Send back every line of the data exactly.

[Opening Information section]

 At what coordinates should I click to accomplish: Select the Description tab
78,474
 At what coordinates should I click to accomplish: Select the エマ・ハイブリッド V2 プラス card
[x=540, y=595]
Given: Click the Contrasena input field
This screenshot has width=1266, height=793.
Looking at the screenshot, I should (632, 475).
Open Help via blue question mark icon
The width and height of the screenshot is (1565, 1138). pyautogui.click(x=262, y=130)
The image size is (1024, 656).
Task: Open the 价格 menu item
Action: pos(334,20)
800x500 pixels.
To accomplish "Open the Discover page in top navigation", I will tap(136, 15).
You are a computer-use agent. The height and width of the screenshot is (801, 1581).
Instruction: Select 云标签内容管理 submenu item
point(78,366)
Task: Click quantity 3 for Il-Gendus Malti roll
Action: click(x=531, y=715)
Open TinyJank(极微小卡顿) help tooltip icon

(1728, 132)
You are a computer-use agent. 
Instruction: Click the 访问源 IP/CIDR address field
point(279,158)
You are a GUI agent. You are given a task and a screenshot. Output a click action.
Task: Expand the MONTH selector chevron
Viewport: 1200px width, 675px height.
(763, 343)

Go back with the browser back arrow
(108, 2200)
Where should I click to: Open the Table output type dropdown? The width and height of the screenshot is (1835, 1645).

[Closing Information section]

◆ Completed exercise
 At what coordinates should I click to accomplish: Select the Description tab
78,474
 At what coordinates should I click to accomplish: Select the エマ・ハイブリッド V2 プラス card
[x=540, y=595]
Given: Click the Contrasena input field
This screenshot has width=1266, height=793.
Looking at the screenshot, I should (632, 475).
Open Help via blue question mark icon
The width and height of the screenshot is (1565, 1138). pyautogui.click(x=262, y=130)
The image size is (1024, 656).
Task: Open the 价格 menu item
Action: pos(334,20)
800x500 pixels.
To accomplish "Open the Discover page in top navigation", I will tap(136, 15).
You are a computer-use agent. The height and width of the screenshot is (801, 1581).
Instruction: Select 云标签内容管理 submenu item
point(78,366)
Task: Click quantity 3 for Il-Gendus Malti roll
Action: click(x=531, y=715)
Open TinyJank(极微小卡顿) help tooltip icon

(1728, 132)
You are a computer-use agent. 
Instruction: Click the 访问源 IP/CIDR address field
point(279,158)
You are a GUI agent. You are given a task and a screenshot. Output a click action.
Task: Expand the MONTH selector chevron
Viewport: 1200px width, 675px height.
(763, 343)

Go back with the browser back arrow
(108, 2200)
Where should I click to: Open the Table output type dropdown? The width and height of the screenshot is (1835, 1645).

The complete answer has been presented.